(Text segment Opens)

A U.S. congressman says the new Republican majority in the House will have a series of hearings on the issue of “anchor babies,” and the resulting decision is predicted by a law professor to reveal how the 112th Congress will make a “180-degree turn on immigration.”
Rep. Steve King, R-Iowa, chairman of the House Subcommittee on Immigration, told WND the issue over the newborn children of illegal aliens who come into the United States – and whether they then can bring in their extended family legally through the citizenship acquired by the newborn – will be discussed in the hearings.
It was Scott F. Cooper, partner and managing attorney in the Troy, Mich., office of Fragomen, Del Rey, Bernsen & Loewy and a part-time professor of constitutional law, who said, “This is a preview of how the next Congress will be making a 180-degree turn on immigration policy.”
King said, “We need to set up a committee schedule, listen to testimony, and gather other data to craft well-informed legislation. There’s been a lot of scholarship on this problem that needs to be entered into the public record and acted on.
“This is something that will be a priority for the new Congress, something we need to position ourselves and move on quickly,” he said.
The hearing schedule won’t be set until the GOP takes the reins of the House on Jan. 3, said King.

(Text segment Closes)

Brief: Copy out, word for word, everything in the article on the House immigration hearings from "It was Scott" down to "and acted on.".

(Data for review Opens)

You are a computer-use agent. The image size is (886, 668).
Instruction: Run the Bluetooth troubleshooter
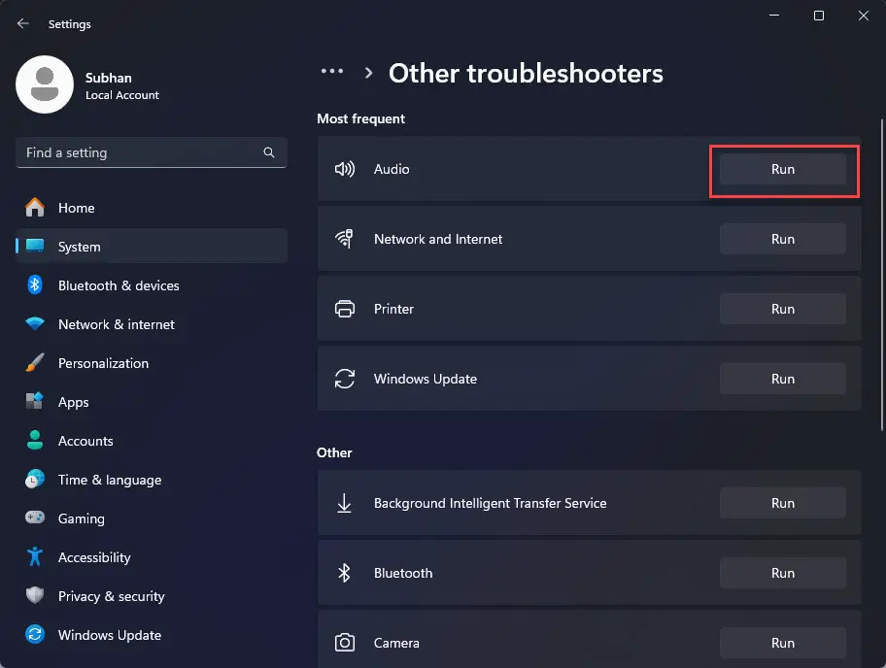[x=783, y=573]
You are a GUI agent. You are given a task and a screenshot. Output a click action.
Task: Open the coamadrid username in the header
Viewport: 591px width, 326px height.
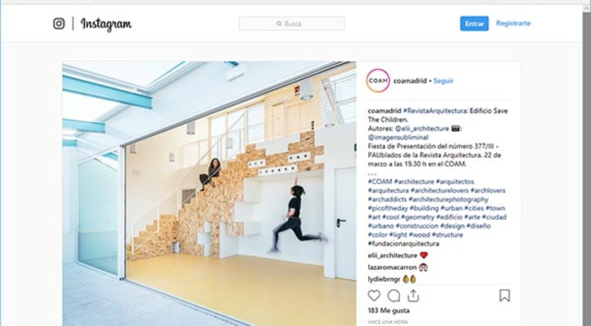(410, 81)
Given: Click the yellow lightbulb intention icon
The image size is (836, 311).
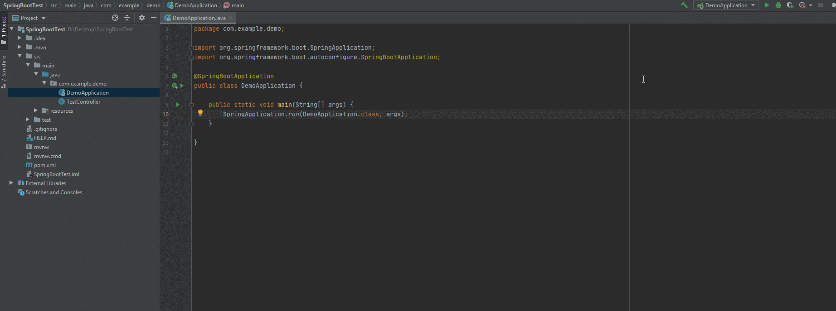Looking at the screenshot, I should pyautogui.click(x=200, y=113).
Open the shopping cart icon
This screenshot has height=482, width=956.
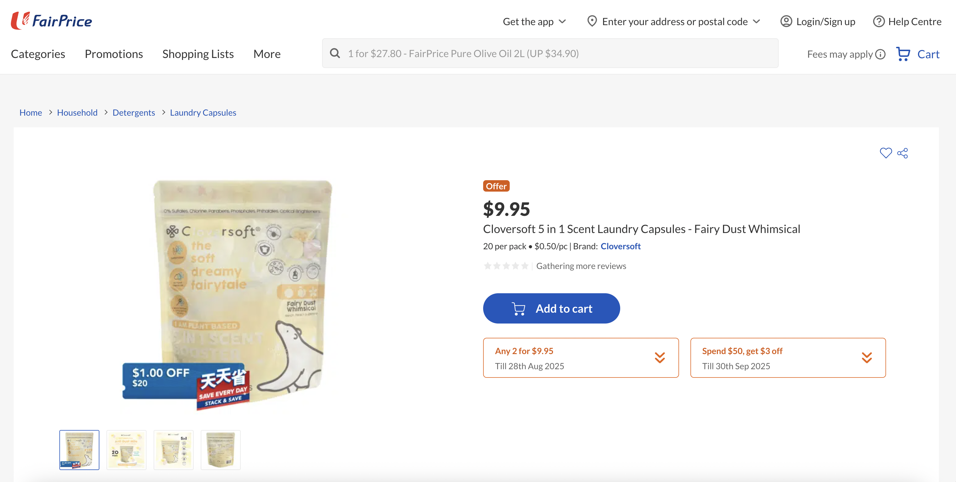903,54
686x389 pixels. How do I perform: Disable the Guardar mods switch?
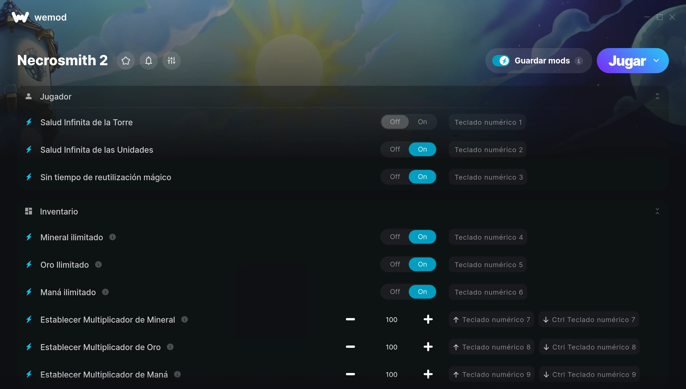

(Data for review Closes)

Solution for this problem:
It was Scott F. Cooper, partner and managing attorney in the Troy, Mich., office of Fragomen, Del Rey, Bernsen & Loewy and a part-time professor of constitutional law, who said, “This is a preview of how the next Congress will be making a 180-degree turn on immigration policy.”
King said, “We need to set up a committee schedule, listen to testimony, and gather other data to craft well-informed legislation. There’s been a lot of scholarship on this problem that needs to be entered into the public record and acted on.